◆ DATASET CONTENT
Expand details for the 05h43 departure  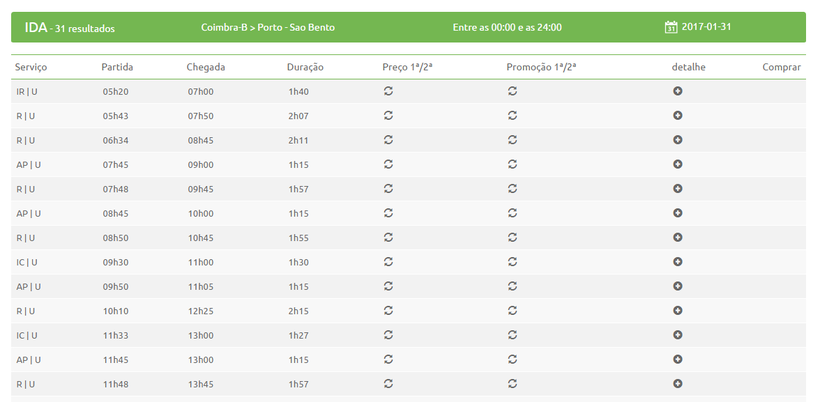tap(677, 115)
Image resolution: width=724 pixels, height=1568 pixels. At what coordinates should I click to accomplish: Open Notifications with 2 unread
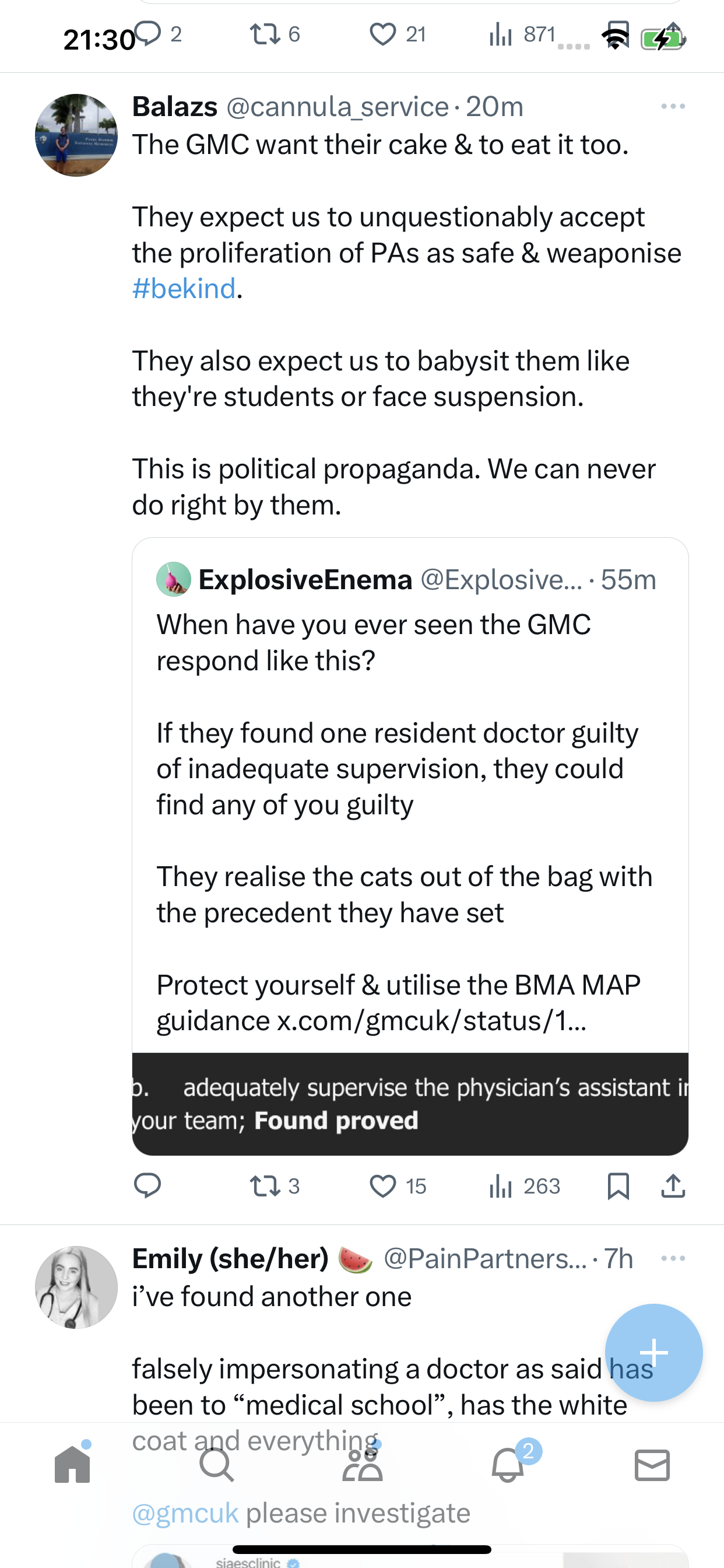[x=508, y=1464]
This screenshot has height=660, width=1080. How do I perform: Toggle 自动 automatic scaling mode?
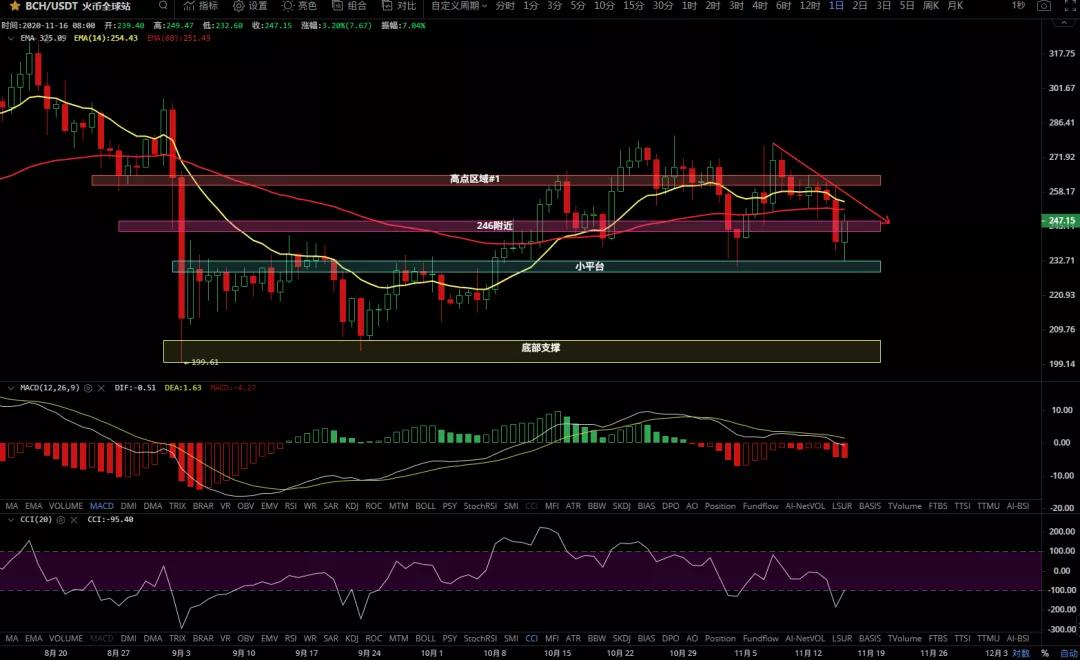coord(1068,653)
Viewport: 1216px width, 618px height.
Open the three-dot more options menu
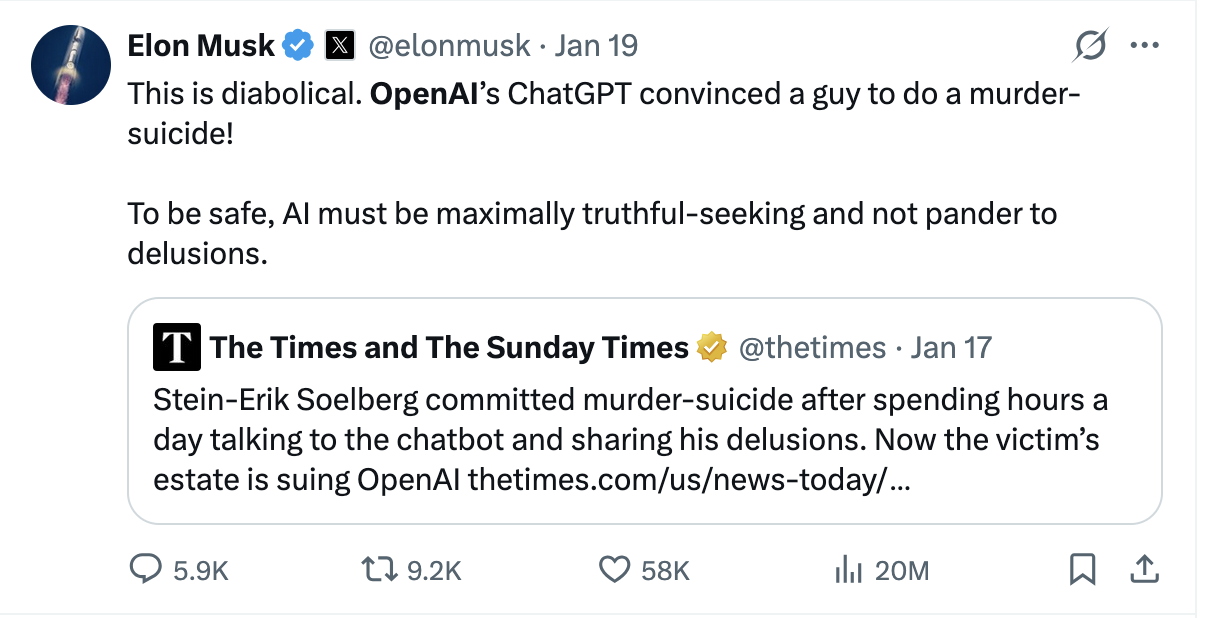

◆ EXERCISE INSTRUCTIONS
Beginning with the line that contains "This screenshot has" and ending with the final line of the entries, every line must be copied exactly; the pictures must not.

◆ ANSWER SPACE
This screenshot has height=660, width=1080. How do I perform: Toggle 自动 automatic scaling mode?
coord(1068,653)
Viewport: 1216px width, 618px height.
Open the three-dot more options menu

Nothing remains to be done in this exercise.